Dali para a frente, tinha chegado mesmo a hora de correr, pois se aproximava cada vez mais o momento do lançamento do game, que acabou marcado para 18 de outubro de 2011. Depois de ter testado entre 50 e 100 guitarras para iniciantes antes de escolher a Epiphone Les Paul Junior para o pacote opcional (US$ 199,99), tudo parece ter, finalmente, dado certo para o título, cujo sucesso ou fracasso, agora, está mesmo na mão dos jogadores. Mais do que isso, talvez, já que sua principal feature (a capacidade de ensinar aos participantes habilidades musicais do mundo real, e no ritmo deles), apesar de ser impressionante, bate de frente com os líderes da categoria, que favorecem o escapismo puro.

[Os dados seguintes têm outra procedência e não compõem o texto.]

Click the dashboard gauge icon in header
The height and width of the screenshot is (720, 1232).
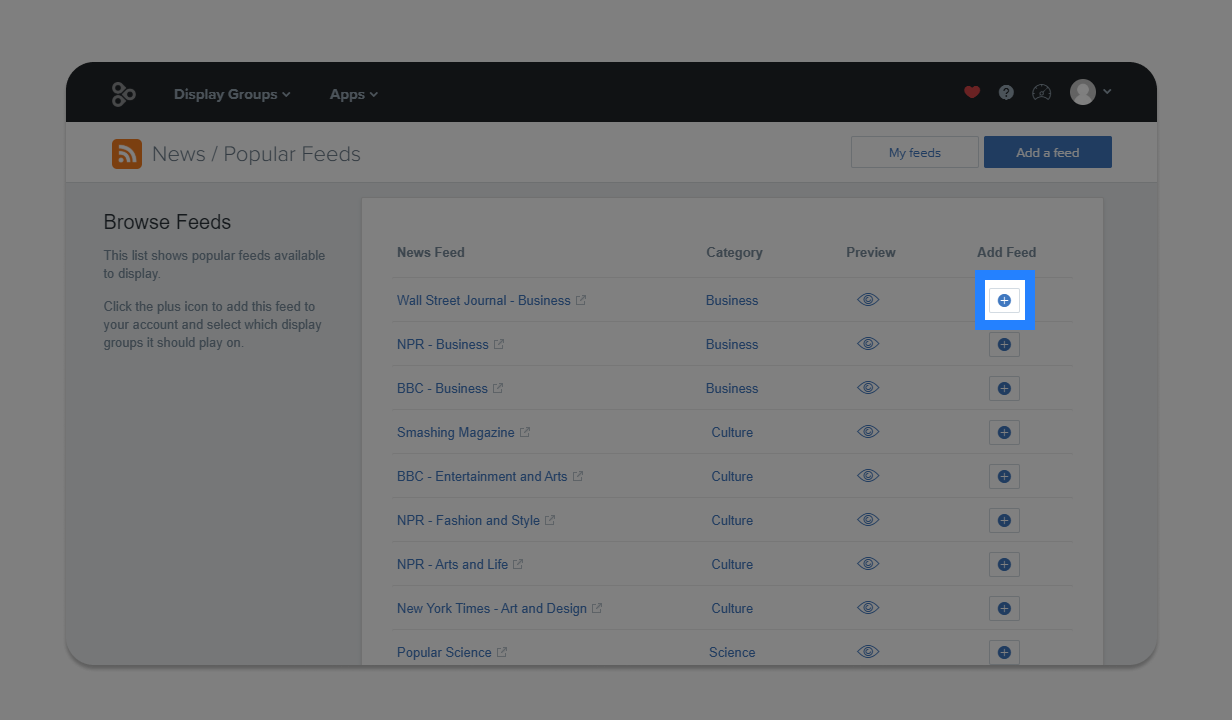click(x=1041, y=92)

Com o preço de US$ 79,99 no varejo, valor que inclui um cabo de conector (US$ 20 a mais do que um game típico feito para console) e sendo lançado em um mercado instável, o Rocksmith não só é um bom material para um estudo de caso interessante. Ele também chega em um momento fundamental para os games musicais, que estão cada vez mais se tornando sociais, digitais e indo para a internet. Ainda assim, Cross acredita que o lançamento interativo não se transformará em um grande fracasso ou se dar bem somente como um sucesso temporário, que não dura como franquia. Ao contrário, se manterá um título de vendas previsíveis e constantes para gerações de aspirantes a artistas com ânsia de tocar por vários anos.

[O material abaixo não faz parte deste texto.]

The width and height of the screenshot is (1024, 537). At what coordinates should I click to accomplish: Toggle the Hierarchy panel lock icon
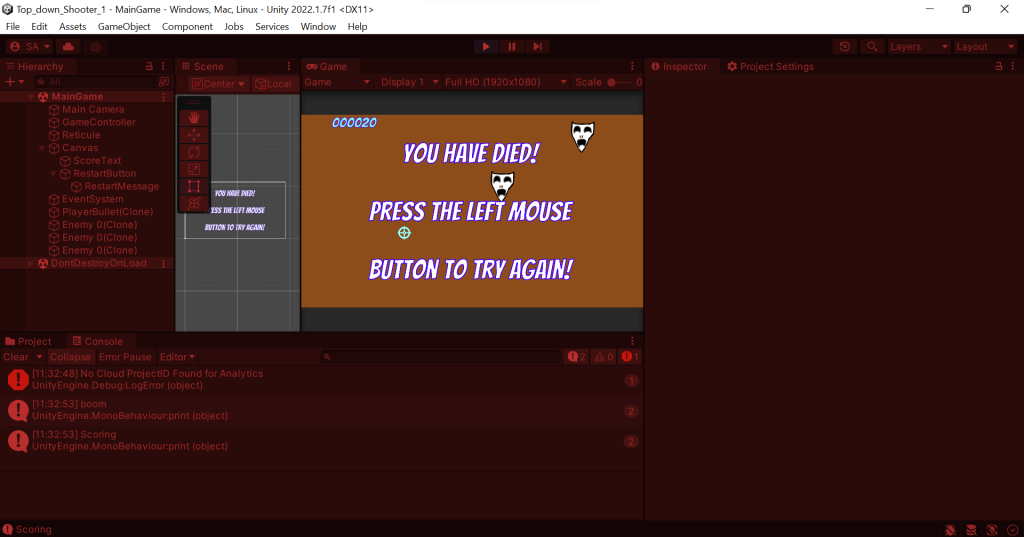(x=150, y=67)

"Com tantas guitarras sendo vendidas a cada ano ou que estão largadas no armário das pessoas, juntando pó, todas as pesquisas sugerem que vamos ser bem-sucedidos”, ele ri. "Custando mais ou menos o mesmo preço de uma ou duas aulas, te damos tudo o que você precisa para aprender o básico. Além disso, tocar guitarra é uma atividade que está muito bem estabelecida já... ainda seremos tão relevantes no ano que vem quanto somos agora. Mas, por outro lado, também não esperamos nos equiparar aos números de Avatar no primeiro fim de semana.”


Com sucesso ou fracasso, um experimento fascinante no processo de tornar a música mais mainstream.Os analistas da indústria estão aguardando com a respiração presa para ver se esse é o futuro do aprendizado pró-ativo ou o último suspiro de um gênero supostamente moribundo.